(Information supplied begins)

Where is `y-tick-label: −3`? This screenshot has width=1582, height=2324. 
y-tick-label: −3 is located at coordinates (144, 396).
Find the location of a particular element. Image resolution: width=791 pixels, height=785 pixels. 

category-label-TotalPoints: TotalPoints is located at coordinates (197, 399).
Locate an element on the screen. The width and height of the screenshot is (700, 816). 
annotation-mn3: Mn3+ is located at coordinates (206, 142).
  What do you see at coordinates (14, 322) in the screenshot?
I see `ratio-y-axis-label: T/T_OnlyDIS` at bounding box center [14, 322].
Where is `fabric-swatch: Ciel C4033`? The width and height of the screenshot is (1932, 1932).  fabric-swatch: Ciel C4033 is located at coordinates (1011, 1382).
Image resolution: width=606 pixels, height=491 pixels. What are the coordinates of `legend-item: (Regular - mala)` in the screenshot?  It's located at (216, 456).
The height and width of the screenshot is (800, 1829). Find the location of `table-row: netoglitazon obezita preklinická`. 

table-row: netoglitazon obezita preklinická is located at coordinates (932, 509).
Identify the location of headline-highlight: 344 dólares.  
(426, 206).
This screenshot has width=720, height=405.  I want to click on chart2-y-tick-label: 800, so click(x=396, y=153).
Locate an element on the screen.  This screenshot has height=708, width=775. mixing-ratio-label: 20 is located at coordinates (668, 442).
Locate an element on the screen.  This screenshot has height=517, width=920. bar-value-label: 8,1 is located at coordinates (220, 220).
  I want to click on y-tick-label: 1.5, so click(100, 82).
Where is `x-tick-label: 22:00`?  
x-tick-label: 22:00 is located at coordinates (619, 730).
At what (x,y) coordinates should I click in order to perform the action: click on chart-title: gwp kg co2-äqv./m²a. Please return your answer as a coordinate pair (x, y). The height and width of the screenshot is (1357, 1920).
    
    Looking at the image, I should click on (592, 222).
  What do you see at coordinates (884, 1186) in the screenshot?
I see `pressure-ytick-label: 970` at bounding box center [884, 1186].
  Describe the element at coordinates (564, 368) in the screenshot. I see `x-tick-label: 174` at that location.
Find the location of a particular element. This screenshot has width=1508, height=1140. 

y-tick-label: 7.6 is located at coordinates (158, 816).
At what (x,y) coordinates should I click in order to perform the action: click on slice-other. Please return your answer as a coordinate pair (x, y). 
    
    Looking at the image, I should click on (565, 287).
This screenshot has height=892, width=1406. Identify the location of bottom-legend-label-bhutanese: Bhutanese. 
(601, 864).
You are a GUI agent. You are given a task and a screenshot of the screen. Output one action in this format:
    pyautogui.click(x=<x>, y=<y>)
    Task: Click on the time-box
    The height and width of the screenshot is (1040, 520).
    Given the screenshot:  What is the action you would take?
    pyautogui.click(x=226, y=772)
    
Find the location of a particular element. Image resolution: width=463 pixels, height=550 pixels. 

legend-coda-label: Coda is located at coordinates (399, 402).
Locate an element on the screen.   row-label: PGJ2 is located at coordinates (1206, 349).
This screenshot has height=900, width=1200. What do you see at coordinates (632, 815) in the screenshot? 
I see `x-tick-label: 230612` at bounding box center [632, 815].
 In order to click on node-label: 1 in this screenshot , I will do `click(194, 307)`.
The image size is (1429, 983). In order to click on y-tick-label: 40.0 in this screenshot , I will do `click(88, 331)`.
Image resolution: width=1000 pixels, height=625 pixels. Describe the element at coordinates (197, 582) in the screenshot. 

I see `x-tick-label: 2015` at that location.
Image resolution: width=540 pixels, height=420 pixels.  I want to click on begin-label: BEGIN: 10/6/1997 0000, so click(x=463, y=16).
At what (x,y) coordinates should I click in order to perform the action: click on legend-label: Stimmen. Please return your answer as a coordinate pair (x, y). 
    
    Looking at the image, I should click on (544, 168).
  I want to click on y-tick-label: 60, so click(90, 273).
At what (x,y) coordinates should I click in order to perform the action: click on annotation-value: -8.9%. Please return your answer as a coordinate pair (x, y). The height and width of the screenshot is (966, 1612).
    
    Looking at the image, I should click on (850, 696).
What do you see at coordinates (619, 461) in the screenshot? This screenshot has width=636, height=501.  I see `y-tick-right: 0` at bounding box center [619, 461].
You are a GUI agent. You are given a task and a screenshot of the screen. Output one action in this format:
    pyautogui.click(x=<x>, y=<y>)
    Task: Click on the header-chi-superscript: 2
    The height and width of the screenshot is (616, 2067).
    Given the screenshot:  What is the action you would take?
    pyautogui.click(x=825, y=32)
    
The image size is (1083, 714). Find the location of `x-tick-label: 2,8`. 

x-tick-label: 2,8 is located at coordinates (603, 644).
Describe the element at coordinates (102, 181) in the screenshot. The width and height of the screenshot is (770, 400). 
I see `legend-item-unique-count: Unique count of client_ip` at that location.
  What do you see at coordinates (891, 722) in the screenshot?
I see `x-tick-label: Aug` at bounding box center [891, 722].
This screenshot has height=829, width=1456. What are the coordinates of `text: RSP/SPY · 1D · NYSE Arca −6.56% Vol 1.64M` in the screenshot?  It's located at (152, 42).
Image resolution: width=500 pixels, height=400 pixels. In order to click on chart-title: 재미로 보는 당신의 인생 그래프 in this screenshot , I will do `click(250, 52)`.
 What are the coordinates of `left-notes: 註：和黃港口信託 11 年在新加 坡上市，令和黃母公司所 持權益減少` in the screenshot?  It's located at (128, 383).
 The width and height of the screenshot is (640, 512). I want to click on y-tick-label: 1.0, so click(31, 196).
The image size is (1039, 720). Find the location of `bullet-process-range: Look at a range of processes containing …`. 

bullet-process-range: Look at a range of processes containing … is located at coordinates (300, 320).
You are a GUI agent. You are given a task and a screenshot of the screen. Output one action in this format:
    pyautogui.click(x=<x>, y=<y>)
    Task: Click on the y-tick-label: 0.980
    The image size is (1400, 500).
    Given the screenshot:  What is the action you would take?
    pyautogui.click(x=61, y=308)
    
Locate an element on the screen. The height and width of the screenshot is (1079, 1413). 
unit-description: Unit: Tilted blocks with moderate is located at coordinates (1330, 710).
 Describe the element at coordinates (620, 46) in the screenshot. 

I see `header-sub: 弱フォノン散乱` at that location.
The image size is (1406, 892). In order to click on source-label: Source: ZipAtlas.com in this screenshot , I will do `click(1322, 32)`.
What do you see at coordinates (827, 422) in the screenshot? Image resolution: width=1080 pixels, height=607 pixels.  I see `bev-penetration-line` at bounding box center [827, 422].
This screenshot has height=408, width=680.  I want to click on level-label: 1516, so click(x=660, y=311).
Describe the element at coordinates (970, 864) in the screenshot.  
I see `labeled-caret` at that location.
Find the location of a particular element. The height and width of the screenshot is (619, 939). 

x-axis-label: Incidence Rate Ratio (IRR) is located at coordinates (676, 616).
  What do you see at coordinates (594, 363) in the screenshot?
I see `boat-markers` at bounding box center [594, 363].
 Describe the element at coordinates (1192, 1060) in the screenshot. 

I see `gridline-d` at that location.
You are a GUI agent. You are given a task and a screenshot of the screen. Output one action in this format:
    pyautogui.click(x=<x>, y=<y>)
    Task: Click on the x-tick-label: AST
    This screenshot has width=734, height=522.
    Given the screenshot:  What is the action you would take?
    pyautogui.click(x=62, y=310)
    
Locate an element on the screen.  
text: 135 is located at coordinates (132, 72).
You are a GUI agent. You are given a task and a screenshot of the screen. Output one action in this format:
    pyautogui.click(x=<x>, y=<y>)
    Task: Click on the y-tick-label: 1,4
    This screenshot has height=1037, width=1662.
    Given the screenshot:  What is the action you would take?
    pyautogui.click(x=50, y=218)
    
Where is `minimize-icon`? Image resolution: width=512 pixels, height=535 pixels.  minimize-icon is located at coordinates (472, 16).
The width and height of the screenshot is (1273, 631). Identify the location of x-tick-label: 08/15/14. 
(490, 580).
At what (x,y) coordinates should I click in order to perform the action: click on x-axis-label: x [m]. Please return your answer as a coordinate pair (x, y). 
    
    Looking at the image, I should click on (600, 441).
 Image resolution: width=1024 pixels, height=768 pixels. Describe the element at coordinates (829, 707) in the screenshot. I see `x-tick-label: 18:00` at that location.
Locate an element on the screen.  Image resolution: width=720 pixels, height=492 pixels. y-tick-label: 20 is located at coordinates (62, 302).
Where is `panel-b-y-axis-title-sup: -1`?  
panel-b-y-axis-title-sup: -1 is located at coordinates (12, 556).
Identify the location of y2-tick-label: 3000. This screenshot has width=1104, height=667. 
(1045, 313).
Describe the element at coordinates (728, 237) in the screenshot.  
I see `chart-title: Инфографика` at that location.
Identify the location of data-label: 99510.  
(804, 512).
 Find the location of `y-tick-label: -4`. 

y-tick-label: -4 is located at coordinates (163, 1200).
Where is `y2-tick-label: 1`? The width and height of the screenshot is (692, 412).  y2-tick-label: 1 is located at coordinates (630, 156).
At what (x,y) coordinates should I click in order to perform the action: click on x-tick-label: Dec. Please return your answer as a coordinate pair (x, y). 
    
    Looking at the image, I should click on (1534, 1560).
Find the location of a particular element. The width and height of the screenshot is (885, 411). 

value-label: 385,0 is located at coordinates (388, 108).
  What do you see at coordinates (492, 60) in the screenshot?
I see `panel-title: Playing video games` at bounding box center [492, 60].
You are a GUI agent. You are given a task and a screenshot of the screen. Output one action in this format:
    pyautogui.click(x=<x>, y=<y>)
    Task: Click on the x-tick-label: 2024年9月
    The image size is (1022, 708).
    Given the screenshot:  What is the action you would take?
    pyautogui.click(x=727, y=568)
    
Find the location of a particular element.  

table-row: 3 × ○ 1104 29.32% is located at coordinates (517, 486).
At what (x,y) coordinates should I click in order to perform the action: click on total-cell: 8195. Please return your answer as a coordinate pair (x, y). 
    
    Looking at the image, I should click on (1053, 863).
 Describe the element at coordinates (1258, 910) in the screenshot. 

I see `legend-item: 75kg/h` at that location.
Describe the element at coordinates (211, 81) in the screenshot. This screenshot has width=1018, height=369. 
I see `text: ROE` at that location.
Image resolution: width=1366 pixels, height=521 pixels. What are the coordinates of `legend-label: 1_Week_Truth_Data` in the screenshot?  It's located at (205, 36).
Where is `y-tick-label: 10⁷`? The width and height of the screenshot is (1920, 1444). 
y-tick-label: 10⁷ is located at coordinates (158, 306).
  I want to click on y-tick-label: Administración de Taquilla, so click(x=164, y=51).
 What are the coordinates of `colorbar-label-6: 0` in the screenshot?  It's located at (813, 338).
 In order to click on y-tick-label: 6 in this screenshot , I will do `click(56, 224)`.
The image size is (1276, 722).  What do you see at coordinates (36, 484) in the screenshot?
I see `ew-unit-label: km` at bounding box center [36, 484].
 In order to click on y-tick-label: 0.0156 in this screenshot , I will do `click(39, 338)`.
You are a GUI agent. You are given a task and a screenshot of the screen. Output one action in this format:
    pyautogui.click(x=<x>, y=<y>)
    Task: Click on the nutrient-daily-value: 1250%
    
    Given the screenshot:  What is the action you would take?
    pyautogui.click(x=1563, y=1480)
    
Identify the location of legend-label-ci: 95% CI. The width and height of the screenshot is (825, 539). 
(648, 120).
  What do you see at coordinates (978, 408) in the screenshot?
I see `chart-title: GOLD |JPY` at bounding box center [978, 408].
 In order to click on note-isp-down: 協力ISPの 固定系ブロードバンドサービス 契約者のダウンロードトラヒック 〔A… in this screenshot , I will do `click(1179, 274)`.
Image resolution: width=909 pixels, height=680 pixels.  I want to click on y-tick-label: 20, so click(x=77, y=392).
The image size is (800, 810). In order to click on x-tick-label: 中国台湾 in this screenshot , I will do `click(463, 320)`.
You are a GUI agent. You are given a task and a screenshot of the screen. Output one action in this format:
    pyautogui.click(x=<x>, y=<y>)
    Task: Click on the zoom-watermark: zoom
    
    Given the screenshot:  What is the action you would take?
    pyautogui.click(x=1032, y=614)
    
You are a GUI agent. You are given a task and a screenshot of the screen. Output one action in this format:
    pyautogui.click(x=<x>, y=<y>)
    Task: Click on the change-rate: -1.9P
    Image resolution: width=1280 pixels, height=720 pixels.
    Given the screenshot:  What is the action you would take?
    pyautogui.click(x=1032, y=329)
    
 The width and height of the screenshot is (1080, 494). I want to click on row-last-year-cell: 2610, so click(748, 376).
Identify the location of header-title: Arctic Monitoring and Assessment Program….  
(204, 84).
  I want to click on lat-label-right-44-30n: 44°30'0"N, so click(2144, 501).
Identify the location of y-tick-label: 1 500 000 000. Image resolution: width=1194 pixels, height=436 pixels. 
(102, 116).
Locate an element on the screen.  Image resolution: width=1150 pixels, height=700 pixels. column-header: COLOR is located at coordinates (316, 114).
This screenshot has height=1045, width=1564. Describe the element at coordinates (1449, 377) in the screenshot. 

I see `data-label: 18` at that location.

(Information supplied ends)

Work to be completed: Render the stretch from the start of the material through the line containing "y-tick-label: −3 is" as a JSON list of strings, with one string per line and blank lines omitted.

Output of the task:
[
  "Where is `y-tick-label: −3`? This screenshot has width=1582, height=2324. ",
  "y-tick-label: −3 is located at coordinates (144, 396)."
]